Нарёк собаку — переменять поздно. Это у людей, переиначивай сколь хошь: даве Царицын, намедень Сталинград, ныне Волгоград, а завтра чего ещё будет — поглядим, какой-от общественный делатель дуба даст. С собаками тах-та нельзя. За такую-от несерьёзность собаки помалу с-под власти выйдут, подчиняться не станут, потому — какие ты им властя, сам посуди, ежели у тебя на неделе семь пятниц? Животина, она верит без расписки, её обмануть — всё одно, как от слова отступиться, а собака — тот же слепой, свою палочку один раз отдаёт, а в другой раз — хрена! Так и Замполит. Хоть он и дерьмо, а менять прозвище не имел Никифор права; собаки враз привыкают к названиям, что к своим, что к чужим. Ты, сказать, собаку окликнул и за чего-сь отчитал, а другие до одного знают, кого ты лаешь и пошто, кумекают, стало, что хорошо, что худо. С того-то Замполит Замполитом и остался.

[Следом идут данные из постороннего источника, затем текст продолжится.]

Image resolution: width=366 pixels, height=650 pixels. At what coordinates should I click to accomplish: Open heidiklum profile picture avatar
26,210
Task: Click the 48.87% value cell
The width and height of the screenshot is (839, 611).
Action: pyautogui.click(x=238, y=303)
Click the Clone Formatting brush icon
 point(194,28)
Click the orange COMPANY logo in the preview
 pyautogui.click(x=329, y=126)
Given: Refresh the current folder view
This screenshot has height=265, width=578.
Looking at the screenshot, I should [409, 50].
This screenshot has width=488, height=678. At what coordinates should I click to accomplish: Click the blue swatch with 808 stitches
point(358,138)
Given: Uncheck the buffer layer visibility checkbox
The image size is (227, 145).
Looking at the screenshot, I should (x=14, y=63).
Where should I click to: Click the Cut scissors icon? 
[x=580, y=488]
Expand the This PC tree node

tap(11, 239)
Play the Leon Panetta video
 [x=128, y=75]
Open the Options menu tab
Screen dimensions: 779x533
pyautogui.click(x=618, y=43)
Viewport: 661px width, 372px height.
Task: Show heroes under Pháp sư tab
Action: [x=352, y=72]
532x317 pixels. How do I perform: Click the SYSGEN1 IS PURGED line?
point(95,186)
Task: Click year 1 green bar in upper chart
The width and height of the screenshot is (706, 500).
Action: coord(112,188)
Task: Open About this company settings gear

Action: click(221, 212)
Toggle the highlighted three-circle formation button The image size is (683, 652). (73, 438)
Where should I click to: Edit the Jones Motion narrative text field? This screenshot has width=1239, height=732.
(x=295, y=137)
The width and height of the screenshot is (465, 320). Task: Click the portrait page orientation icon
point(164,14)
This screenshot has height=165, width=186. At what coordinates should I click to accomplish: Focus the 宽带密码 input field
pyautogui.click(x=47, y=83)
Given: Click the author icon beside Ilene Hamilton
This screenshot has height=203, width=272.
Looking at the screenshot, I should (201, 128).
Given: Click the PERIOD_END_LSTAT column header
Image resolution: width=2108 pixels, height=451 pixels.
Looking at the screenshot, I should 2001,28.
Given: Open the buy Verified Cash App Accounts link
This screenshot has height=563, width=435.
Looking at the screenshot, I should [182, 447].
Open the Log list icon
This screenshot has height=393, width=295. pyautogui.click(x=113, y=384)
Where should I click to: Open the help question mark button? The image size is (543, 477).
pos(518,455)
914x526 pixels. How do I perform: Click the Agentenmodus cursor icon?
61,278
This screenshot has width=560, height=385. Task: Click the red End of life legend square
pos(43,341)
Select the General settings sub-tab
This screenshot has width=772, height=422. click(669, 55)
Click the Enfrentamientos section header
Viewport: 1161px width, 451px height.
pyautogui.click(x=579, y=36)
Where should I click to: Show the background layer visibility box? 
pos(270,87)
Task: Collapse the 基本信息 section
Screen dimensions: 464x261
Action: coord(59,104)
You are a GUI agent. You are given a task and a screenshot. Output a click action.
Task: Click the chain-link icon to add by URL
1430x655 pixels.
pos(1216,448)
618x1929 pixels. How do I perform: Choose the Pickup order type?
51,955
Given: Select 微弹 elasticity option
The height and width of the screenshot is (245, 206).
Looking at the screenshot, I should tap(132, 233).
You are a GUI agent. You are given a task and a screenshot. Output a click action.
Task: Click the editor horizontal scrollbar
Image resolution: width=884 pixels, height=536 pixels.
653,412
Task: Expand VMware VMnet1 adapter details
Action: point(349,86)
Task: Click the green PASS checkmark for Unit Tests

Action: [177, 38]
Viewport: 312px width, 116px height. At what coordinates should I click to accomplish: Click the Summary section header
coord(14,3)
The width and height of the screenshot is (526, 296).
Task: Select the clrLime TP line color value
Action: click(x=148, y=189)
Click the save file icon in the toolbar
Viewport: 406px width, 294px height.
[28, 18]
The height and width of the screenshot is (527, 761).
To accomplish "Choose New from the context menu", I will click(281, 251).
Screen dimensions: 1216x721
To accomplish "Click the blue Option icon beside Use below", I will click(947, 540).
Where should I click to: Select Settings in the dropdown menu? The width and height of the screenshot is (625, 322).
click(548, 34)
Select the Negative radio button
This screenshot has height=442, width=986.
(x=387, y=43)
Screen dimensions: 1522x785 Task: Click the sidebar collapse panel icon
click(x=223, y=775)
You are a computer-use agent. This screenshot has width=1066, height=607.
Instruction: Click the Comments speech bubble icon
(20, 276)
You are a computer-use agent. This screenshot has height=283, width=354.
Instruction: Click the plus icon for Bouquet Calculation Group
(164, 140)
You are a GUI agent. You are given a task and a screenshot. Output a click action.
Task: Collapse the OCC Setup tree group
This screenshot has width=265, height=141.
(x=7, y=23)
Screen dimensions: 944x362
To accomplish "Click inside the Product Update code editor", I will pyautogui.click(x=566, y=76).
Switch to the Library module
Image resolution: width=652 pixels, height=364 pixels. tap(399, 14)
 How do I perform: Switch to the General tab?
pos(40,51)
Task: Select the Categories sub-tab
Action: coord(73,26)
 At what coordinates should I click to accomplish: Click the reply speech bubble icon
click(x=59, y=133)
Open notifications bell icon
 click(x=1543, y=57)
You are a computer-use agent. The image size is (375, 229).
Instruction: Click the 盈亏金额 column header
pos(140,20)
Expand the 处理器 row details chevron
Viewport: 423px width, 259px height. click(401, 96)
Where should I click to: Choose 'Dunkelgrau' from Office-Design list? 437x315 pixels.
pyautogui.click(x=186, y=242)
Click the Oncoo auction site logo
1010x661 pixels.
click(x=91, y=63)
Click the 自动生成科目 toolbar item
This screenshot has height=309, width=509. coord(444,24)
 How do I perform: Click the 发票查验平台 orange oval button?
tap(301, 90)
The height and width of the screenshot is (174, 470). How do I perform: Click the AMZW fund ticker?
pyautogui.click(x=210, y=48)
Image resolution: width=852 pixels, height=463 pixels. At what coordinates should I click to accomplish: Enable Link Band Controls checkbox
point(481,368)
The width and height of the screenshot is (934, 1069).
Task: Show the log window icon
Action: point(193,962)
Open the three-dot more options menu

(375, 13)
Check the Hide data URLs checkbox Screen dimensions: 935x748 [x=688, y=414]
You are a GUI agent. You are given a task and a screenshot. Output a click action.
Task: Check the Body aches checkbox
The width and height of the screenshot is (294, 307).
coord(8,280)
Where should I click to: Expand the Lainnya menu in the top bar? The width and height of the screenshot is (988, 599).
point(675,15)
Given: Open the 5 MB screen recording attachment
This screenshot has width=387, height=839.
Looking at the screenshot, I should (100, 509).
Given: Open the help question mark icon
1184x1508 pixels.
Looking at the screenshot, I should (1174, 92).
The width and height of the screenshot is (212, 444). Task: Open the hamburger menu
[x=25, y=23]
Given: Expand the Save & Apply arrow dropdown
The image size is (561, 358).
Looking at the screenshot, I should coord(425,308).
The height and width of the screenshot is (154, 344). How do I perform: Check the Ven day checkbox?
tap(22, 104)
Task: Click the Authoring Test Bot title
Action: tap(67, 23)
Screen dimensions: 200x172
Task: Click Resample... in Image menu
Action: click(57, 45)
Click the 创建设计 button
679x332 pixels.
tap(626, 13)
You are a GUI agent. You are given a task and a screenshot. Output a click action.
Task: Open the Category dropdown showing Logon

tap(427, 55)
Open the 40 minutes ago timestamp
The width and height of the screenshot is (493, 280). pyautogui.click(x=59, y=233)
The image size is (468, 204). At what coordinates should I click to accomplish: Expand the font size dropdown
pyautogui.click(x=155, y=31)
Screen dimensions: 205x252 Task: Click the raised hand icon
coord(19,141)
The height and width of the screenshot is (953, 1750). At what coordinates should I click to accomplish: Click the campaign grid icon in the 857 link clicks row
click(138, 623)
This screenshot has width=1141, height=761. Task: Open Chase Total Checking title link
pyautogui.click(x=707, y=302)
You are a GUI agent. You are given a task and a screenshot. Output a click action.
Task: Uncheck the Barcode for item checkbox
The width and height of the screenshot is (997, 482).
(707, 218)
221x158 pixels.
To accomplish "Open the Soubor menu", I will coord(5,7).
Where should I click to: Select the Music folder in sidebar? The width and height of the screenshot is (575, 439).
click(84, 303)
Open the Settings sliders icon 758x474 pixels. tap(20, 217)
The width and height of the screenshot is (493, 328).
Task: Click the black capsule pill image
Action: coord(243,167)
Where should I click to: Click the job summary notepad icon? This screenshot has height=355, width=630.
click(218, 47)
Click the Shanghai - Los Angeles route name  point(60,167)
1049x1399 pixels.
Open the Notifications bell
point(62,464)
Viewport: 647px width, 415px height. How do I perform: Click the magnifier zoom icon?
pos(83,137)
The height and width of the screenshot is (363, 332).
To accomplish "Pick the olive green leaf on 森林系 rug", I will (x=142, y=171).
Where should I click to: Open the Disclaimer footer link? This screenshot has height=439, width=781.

А как привёз он их на зимовку, да как разгулялись оне… Во иде характеры проклюнулись! Во иде прошибки не бывает! Во иде упряжка предбудущая строится! Этот, что шерстью жесточит, цепкий какой, уцепился рослому ездачу в подгрудок и волочится, а жомы не разомкнёт. Ну, Тхор, значит. Или девку взять с конопинами попереди, смирненькая. Не столь у неё понятие, как послушность: как другие, тах-та и она. Уж он потешился, как волокушу оне таскали: ну, чисто доярка на собрании голосует; за передней парой в оба глаза глядит, как на прозидим, — чего, мол, там властя ручкой робят? — совсем характер калужский. Тах-та ей, значит, и быть — Калуга. Да, еще этот, который всех не обнюхает — жив не будет, ровно обзнакомливается что день или справку наводит какую — Спектор звать. Двое кобельков у него было, близнята, от одной суки. А Никифор, еще когда в городе жил, два слова слыхал интересных: «Пардон мадам», и запомнил. Туточка оне ему и сгодились. Пардон сильный пёс вышел, муружистый, завлекательный. Мадам, тот блёклый и послабей, а драчливый за двоих, всего боле к брату насыкался, в одной паре нельзя было держать. С того Пардон в самый перёд ушёл, а Мадам ближе к Никифору остался.